Usually, the recovery process of an unprotected connection relies on the remaining unused infrastructure resources to establish a new path that replaces the failed one. Furthermore, such modifications to the recovery process do not have a significant impact on the capacity to accept requests.

Document Organization

From this point of view, academic (also called scientific), enterprise (business) or non-professional (consumer) applications can be deployed in the optical cloud (DEVELDER et al., 2013). The successful deployment of optical clouds requires the interaction of IT and network resources, and their interdependence must be addressed in order to meet the demands of cloud applications (DEVELDER et al., 2012).

Cloud Service Lifecycle

However, since optical clouds offer a higher degree of flexibility, other operations (eg, service relocation) can be used to restore service. Once the service is fully recovered, it returns to the operational phase and remains until either its retention period ends or a new failure occurs.

Anycast Traffic

In cases where a new set of resources is provided to restore the disrupted service, the restoration provision releases the previously reserved resources and reserves the new set.

Service Relocation

Live Relocation

The live migration is performed in several phases to synchronize all data during VM execution. However, if we consider the live migration of a disrupted cloud service, the VM may be disabled as no end users can access it. Another aspect of live migration that must be taken into account is that this process can only be performed if the VM is in working conditions and can be reached, i.e. if there is a network.

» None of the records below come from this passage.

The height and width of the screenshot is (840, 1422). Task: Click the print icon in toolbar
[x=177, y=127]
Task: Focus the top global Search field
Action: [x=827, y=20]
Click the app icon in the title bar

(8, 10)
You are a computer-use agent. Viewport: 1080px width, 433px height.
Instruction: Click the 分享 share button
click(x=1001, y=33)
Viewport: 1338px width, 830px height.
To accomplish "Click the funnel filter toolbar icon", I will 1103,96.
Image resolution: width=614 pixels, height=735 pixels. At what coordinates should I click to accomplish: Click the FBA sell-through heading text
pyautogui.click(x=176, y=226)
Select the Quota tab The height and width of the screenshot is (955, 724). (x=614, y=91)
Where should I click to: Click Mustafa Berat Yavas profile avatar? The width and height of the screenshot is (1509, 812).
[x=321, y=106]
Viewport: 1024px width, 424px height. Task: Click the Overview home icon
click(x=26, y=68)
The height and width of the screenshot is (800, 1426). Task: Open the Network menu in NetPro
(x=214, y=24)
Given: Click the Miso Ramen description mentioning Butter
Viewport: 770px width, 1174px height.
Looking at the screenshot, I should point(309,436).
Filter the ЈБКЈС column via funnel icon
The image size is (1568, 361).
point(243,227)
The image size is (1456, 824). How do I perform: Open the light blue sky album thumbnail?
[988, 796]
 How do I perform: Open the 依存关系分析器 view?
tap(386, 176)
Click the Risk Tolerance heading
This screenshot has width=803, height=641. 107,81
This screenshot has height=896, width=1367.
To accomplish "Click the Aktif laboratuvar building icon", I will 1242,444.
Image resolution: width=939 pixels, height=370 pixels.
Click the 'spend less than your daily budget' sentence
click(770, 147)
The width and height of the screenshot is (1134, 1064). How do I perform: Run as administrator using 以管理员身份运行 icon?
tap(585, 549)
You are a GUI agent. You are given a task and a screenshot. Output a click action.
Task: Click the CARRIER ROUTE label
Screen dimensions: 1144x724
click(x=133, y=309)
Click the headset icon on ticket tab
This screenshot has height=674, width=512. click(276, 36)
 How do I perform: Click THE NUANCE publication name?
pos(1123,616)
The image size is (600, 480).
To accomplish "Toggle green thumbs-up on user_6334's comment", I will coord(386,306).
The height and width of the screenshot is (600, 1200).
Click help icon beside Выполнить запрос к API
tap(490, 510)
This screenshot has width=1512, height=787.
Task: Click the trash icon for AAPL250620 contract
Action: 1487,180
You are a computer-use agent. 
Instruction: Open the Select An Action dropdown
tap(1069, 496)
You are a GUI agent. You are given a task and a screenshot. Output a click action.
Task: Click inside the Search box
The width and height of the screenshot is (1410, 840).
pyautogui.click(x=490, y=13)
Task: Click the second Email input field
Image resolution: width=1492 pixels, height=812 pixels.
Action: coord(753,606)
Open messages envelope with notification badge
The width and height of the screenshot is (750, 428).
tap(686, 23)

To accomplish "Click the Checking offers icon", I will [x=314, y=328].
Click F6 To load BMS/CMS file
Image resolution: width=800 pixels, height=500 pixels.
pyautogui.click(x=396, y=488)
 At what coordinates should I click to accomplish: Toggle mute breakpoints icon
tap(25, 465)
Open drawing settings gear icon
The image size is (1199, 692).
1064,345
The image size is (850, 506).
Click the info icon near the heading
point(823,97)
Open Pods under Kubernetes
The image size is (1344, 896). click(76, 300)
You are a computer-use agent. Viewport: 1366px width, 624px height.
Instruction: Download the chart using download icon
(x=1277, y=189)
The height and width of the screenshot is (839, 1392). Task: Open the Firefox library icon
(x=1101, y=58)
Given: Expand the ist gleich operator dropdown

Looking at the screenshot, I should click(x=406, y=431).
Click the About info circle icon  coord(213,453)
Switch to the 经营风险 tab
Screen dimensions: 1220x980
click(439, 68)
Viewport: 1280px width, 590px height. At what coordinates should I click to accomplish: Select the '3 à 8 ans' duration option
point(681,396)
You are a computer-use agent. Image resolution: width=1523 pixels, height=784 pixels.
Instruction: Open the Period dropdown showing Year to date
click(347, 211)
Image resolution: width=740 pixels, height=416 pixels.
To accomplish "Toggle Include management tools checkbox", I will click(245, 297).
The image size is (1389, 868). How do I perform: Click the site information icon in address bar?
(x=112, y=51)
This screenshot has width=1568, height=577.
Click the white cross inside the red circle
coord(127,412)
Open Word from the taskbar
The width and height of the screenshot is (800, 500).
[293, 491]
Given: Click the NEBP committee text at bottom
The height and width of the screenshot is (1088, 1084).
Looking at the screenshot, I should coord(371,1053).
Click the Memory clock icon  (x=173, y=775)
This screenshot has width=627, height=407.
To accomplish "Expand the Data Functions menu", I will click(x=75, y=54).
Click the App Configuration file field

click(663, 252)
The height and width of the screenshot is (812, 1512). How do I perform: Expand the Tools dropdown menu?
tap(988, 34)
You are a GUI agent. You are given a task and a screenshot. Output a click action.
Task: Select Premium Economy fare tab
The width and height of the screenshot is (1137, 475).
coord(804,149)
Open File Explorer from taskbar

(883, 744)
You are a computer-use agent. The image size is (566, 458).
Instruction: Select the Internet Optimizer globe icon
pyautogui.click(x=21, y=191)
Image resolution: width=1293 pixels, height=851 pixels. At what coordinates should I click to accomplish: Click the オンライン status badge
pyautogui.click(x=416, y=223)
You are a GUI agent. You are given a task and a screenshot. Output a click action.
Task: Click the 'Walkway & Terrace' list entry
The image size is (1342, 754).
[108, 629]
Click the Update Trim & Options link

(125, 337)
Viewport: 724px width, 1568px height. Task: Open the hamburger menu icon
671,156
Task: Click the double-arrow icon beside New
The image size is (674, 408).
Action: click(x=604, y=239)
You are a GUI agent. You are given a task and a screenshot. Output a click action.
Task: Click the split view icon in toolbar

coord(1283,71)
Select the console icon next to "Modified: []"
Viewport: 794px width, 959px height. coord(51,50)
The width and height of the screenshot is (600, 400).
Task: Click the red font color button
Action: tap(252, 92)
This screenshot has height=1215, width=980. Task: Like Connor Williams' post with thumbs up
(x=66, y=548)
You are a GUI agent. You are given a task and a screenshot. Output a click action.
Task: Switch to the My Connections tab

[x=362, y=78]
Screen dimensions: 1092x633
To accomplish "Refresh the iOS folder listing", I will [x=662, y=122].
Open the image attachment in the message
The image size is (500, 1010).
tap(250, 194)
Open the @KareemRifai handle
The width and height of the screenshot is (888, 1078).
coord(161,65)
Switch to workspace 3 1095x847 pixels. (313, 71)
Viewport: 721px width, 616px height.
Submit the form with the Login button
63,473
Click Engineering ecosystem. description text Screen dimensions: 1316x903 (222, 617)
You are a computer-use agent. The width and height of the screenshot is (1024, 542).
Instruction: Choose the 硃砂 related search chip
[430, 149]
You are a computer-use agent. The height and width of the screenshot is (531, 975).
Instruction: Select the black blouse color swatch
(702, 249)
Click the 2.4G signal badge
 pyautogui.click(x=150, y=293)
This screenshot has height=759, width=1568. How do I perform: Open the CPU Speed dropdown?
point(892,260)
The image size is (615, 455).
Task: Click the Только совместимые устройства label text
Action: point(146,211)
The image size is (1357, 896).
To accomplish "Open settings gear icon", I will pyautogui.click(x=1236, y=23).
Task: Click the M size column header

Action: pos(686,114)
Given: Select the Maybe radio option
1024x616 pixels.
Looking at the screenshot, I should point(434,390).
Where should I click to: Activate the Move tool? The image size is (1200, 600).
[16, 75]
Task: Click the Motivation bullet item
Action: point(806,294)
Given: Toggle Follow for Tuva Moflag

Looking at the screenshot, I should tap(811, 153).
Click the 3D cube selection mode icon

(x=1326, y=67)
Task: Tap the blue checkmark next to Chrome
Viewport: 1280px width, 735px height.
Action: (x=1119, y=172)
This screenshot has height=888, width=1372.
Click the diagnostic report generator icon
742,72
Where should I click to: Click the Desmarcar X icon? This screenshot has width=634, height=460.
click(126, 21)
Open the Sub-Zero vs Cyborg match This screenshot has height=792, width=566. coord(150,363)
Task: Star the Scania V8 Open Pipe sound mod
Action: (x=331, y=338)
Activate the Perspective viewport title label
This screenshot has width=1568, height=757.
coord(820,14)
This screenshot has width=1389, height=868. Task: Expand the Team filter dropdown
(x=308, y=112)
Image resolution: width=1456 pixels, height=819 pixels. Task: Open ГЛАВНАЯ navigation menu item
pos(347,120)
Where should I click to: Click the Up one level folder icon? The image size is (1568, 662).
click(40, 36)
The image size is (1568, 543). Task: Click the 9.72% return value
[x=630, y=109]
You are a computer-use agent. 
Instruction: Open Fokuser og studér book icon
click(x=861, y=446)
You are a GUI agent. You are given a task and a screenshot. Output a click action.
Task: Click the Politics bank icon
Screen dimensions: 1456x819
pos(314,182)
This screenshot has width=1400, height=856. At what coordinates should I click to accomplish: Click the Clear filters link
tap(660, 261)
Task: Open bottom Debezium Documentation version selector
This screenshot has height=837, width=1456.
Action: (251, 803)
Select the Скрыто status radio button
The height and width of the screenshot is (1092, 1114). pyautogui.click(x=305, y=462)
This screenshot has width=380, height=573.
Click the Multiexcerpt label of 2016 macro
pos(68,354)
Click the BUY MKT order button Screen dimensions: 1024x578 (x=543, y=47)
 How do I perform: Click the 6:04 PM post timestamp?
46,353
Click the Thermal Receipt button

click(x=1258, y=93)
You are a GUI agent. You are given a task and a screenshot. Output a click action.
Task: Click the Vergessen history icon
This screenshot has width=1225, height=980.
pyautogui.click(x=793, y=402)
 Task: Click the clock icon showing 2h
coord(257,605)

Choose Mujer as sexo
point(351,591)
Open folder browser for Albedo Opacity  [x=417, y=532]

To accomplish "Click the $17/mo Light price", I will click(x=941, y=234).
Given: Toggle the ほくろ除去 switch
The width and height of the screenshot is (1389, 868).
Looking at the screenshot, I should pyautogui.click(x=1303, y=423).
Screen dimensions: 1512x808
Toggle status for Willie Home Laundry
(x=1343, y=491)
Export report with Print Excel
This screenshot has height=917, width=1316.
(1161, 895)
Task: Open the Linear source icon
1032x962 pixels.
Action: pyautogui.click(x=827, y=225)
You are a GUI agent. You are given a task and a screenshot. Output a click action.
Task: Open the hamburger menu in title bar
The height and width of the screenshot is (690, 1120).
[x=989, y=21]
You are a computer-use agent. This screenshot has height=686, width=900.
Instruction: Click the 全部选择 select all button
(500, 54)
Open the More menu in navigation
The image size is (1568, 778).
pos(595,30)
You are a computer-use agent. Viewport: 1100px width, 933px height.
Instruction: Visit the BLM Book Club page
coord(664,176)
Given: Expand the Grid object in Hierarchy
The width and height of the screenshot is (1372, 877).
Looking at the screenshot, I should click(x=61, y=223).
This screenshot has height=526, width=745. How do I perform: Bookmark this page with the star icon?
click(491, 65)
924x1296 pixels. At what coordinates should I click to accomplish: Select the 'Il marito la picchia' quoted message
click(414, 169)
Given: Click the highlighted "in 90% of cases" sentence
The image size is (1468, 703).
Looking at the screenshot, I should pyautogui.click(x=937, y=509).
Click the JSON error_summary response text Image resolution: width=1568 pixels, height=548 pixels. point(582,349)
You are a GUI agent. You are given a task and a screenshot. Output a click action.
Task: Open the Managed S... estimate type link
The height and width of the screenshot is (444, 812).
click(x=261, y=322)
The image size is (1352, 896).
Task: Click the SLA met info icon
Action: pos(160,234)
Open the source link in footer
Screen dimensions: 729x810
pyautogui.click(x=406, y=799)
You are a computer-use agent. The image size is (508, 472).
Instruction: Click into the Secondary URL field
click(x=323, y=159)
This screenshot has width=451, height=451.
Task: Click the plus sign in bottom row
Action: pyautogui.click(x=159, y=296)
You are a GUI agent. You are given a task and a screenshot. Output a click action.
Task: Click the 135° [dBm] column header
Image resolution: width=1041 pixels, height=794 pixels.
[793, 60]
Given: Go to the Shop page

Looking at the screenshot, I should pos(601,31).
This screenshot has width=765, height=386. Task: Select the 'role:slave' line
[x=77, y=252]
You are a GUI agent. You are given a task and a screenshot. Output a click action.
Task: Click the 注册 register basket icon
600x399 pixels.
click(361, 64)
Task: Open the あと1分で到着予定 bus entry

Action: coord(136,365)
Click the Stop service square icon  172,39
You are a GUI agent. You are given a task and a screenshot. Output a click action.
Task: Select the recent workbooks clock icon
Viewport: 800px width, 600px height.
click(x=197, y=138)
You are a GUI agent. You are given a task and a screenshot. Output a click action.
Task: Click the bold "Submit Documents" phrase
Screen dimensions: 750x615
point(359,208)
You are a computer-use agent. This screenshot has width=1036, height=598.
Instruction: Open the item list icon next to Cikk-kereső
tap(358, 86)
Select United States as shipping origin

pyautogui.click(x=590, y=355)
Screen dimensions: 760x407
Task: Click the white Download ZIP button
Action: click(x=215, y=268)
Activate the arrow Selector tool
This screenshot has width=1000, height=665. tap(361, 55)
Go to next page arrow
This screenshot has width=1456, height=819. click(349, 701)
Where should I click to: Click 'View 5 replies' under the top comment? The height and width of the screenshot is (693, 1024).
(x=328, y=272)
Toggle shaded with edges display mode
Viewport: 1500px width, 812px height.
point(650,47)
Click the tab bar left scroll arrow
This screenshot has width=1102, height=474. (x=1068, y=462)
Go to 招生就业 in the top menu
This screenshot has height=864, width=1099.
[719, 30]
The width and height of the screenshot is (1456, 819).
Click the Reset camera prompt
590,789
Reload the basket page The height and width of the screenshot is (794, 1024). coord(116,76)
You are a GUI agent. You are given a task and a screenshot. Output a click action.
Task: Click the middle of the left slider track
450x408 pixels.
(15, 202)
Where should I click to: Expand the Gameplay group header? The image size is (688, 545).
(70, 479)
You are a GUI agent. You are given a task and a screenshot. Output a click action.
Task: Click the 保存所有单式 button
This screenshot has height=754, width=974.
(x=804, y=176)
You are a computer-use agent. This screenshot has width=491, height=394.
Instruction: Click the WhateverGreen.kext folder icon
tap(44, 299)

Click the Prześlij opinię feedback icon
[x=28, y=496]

If the VM is not reachable on the network or if the storage is down, the live migration process becomes impossible.

Continual Migration

Restoration with Relocation

In this case, suppose the cloud service demand from node 1 is initially assigned to DC 2 via network connection (1,2) and is called service 1. Suppose that connection (1,2) has a fiber optic failure and is then no longer available, causing service 1 to be disrupted by the failure. In traditional restoration approaches, the only way to restore the disrupted service is to create a new path from the source to the destination, which is not possible given the topology.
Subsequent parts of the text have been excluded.